在江西省的正東部,閩、浙、贛三省交界處,有一個深藏于群山
環繞的古村落——十都村,美麗而又古老,自北向南,依次排列着100多幢明、清、民國古建築。在這些建築群裡,有一棟單層磚木結構的大屋,占地40多畝,建築面積6780平方米,房間108間,天井36口,魚池3個。大屋兩側設有望月樓、雞舍間、大菜園和500平方米四合院式的驿站,屋外引入清澈的溪水圍屋而過,廳、堂、弄、室、廊、樓、院布局錯落有緻,在200多年的風雨飄搖中依然卓爾不群,無論建築規模、還是等級,都可以稱得上南方民居建築的集大成者,精緻典雅的設計,顯示出了“貴精而不貴麗、貴新奇大雅,不貴纖巧爛漫”的民居特色,被譽為“中華第一民宅”。
這,就是十都大屋,因地得名。又因建造者姓王,又稱十都王家大院。
童年的記憶,總是與這座古樸的老宅相關,那些蹒跚學步、牙牙學語、嬉笑怒罵、追逐打鬧的日子,總能輕易泛起我遙遠記憶裡的圈圈漣漪。今天,當我再次徜徉在這古老的大屋,開始了對這座大屋的虔敬閱讀。已過艾服之年的我,漸漸明白它不僅僅是一棟大屋,更是一幅桃花源般美麗的畫卷,一個古聖先賢傳奇的掌故,一筆留存價值彌足珍貴的财富,是屋主人留在身後的一座紀念碑,讓我們看到他們的抱負、追求,又好像一本打開的書,默默地講述着這座大屋曾經發生的傳奇故事……
王兆銘(1635——1715),浙江省江山市保安鄉裴家地人,系須江錦川王氏。順治十八年(1661年),遷入江西省廣豐縣十都村嶺根。康熙五十九年(1720年),王兆銘的兒子王裔輝(1673——1747),諱際康,舉家從嶺根遷至十都村,是十都大屋王氏的始祖。王裔輝娶二妻,生有三子二女,長子諱文定,中年殇,無後;次子王起元(1706——1785),諱國魁,号梅峰,生有二子兼三、配蘭;幼子王維屏(1723——1794),諱國翰,号磊亭,委署吉州永甯縣司諭兼署永新萬安二縣司訓。生有一子,王集賢(1746——1804),諱燕署,号省齋,欽授儒林郎。王氏家族祖孫三代在事耕的同時,亦官亦商,由于“治家嚴而好行其德”,資産也逐漸雄厚起來,至乾隆中期,進入鼎盛時期,成為了豪商巨賈,便大量購買田地、山場、房産、店鋪等。王裔輝的兒子王起元、王維屏和孫子王兼三、王集賢、王配蘭等更是發展成為經商、事農綜合行的名門望族,财産遍布八都、九都、十都、十一都等羅城山裡和縣城北街。王家發迹後,便大興土木,不斷建造住宅、花園、祠堂、牌坊、墳茔、旗杆院,從乾隆中期一直修建到嘉慶年間,持續了半個多世紀。其中最典型的代表就是王集賢和父親王維屏建造的王家大屋。王集賢“讀書治家、能世其業”,先後娶了劉氏、詹氏、陶氏、魯氏四個老婆,可天道不測,造化弄人,四個老婆生了二個兒子壽恩、榮恩俱幼殇,僅剩下一個女兒。故其妹夫貢生蔣珂在其墓志銘上寫道:“華屋悲長棄,慈帏痛己捐。思親已白發,相思及黃泉。白首何無嗣,冉耕未永年。還将冥漠理,一凝問蒼天”。後來,其堂兄王兼三将其次子王捷升、堂弟王配蘭将其長子王彭齡出繼給王集賢,繼承了他的家業,延續了他的香火,子孫得以繁衍下來。現在居住在大屋裡的王全爐、王全盛、王全清、王全民、王子龍等都是他第八代子孫。

- **所給資料**:
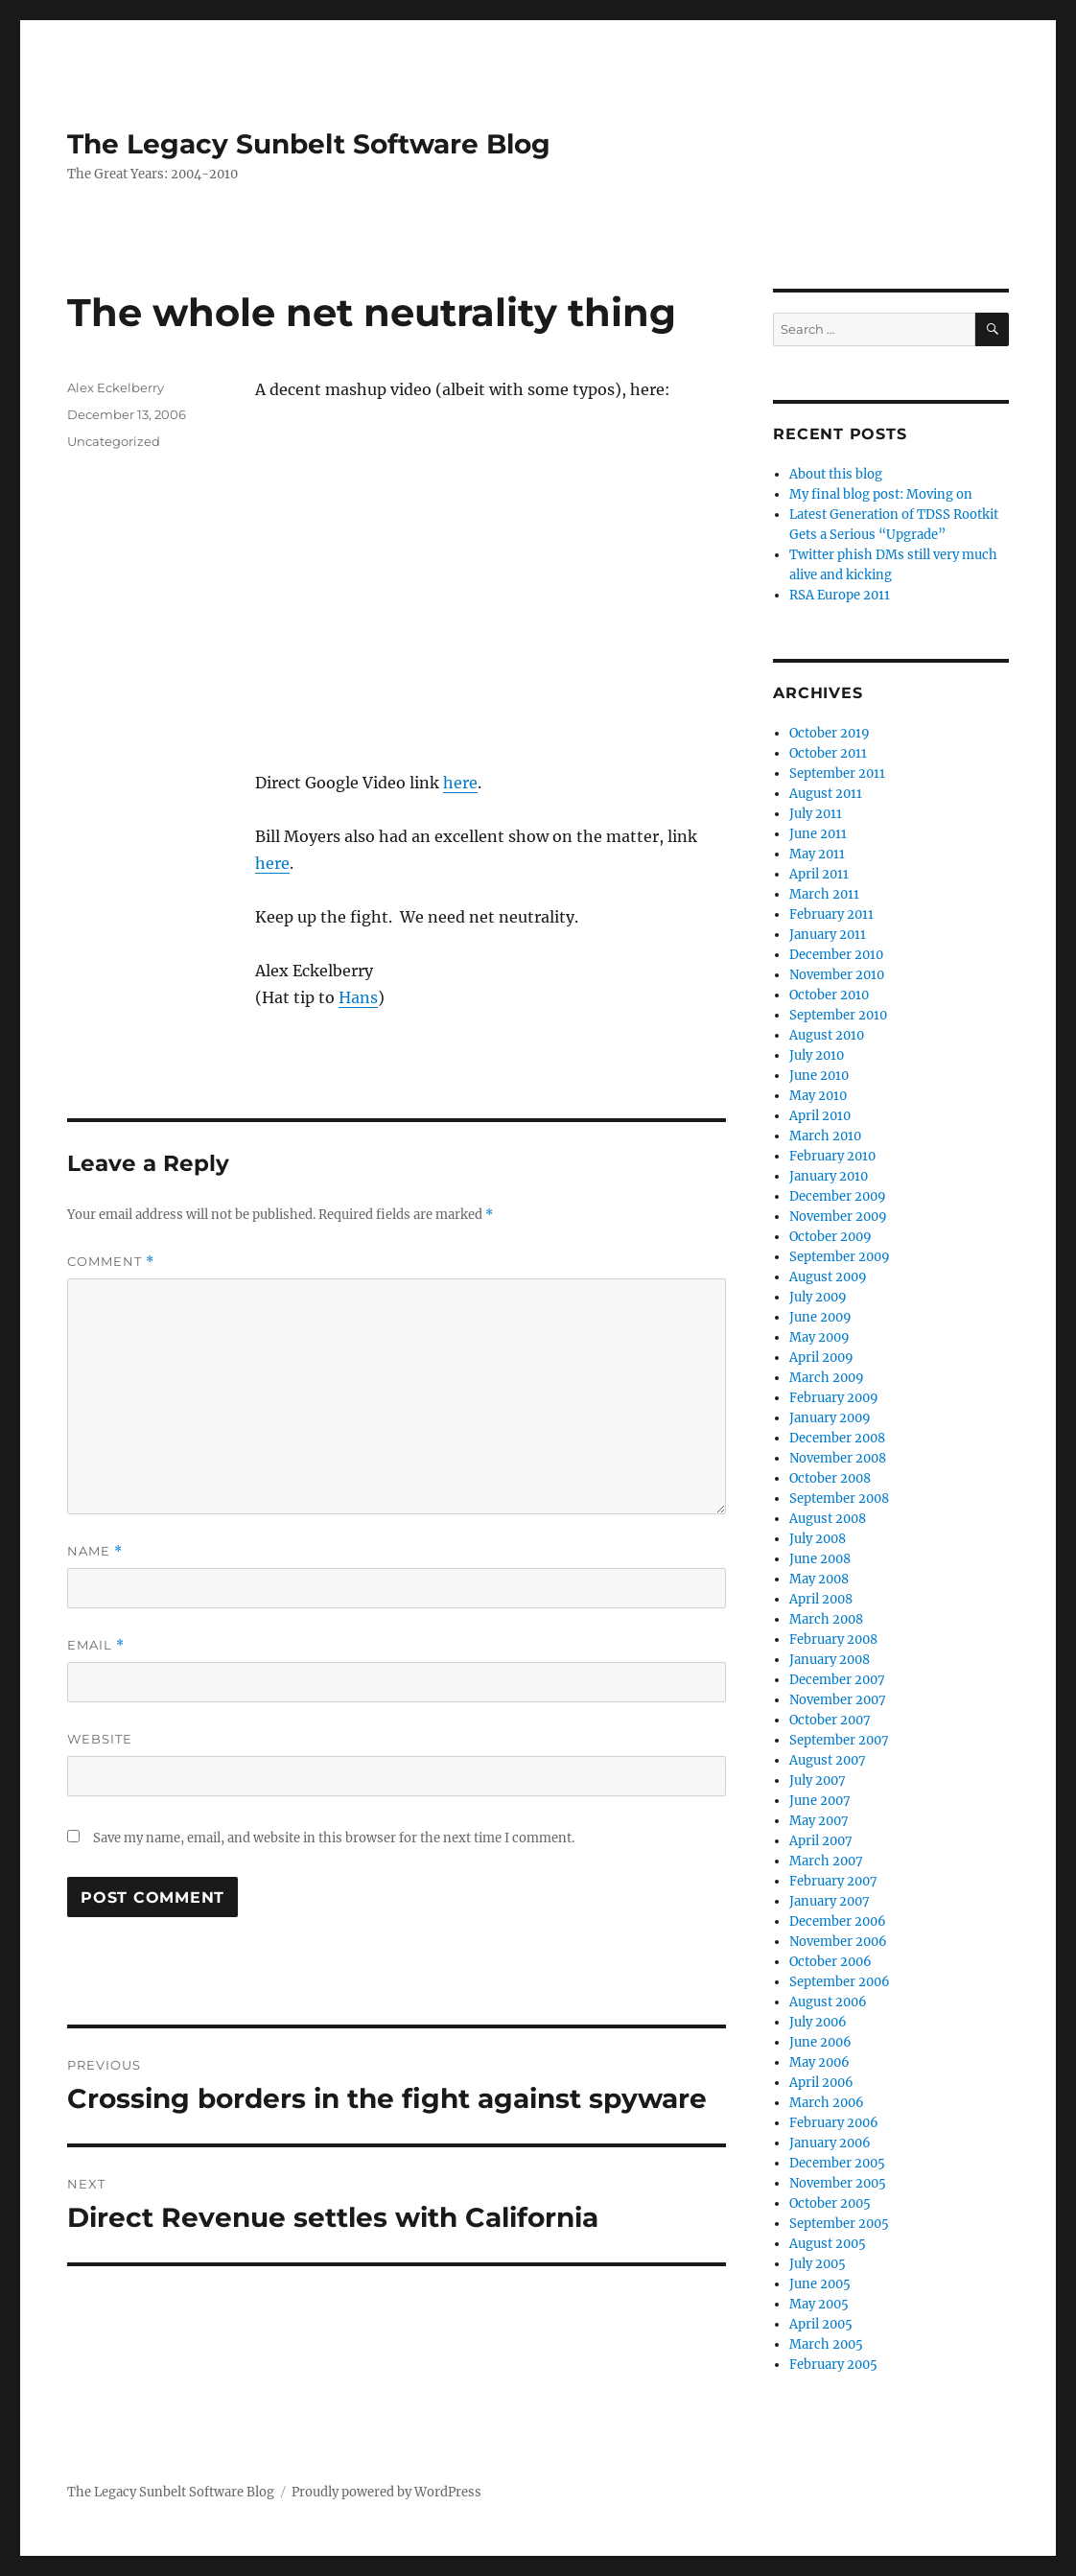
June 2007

- **任務說明**: 請照錄介紹十都大屋的原文節選,從“在江西省的正東部,閩、浙、贛三省交界處,有一個深藏于群山”起,到“這,就是十都大屋,因地得名。又因建造者姓王,又稱十都王家大院。”為止,末尾這幾個字也包括在內。

- **參考答案**:
在江西省的正東部,閩、浙、贛三省交界處,有一個深藏于群山
環繞的古村落——十都村,美麗而又古老,自北向南,依次排列着100多幢明、清、民國古建築。在這些建築群裡,有一棟單層磚木結構的大屋,占地40多畝,建築面積6780平方米,房間108間,天井36口,魚池3個。大屋兩側設有望月樓、雞舍間、大菜園和500平方米四合院式的驿站,屋外引入清澈的溪水圍屋而過,廳、堂、弄、室、廊、樓、院布局錯落有緻,在200多年的風雨飄搖中依然卓爾不群,無論建築規模、還是等級,都可以稱得上南方民居建築的集大成者,精緻典雅的設計,顯示出了“貴精而不貴麗、貴新奇大雅,不貴纖巧爛漫”的民居特色,被譽為“中華第一民宅”。
這,就是十都大屋,因地得名。又因建造者姓王,又稱十都王家大院。